他の日に同じものを食べていてはまず抱かないであろう「誕生日味」という知覚に、23歳にしては過度に思える「誕生日への昂り」を自覚し、思わず笑ってしまいました。

ただこれまでを振り返ると、小学生くらいの頃からずっと誕生日にリクエストしていたのはチーズケーキかフルーツタルトで、ホイップやイチゴ=誕生日となるほど思い出深い味では決してないはずなのでした。
 個人の食の経験を超えて、一般的なイメージに個人の味覚が紐づくこともあるのか、興味深いな〜なんて、脇道を逸れるように考えてみたりもしました。

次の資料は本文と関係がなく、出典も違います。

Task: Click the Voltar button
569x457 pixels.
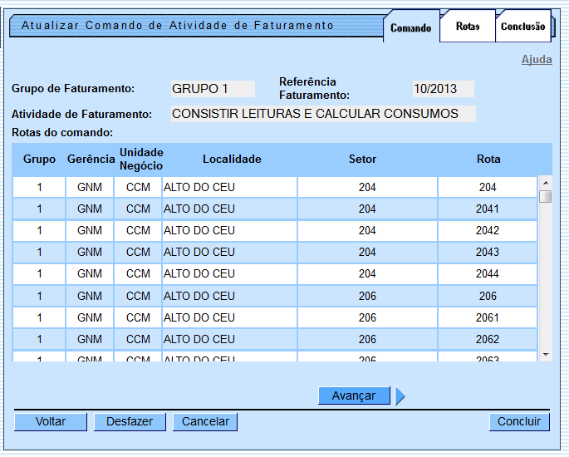Action: point(51,421)
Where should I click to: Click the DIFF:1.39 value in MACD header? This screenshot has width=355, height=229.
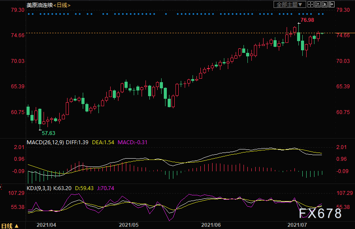pos(80,142)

ケーキを食べ終わる頃には、少し飽きを感じるくらいの甘ったるさで全身が満たされていました。そして白紙に戻ったお皿を見つめながら、「誕生日味」の余韻に浸る中で、途方もなく私を甘やかしてくれたその味は、変わらず祝福の味でありながら、知らぬ間に自愛の味に変わっていることにハッとしたのでした。

親から注がれた際限ない愛情の一片として与えてもらったその味が、自らを愛でるために自らで用意した味に変化している。
慌ただしい日常の中で自分自身に向けられる愛情を持ち合わせられたことに喜ぶべきか、それを他人と分け合うことなく持て余していることを悲しむべきか、どう捉えていいか分からないまま、ただただその変化を一つ歳を重ねたという事実への傍証として脳内で処理し、店を後にしました。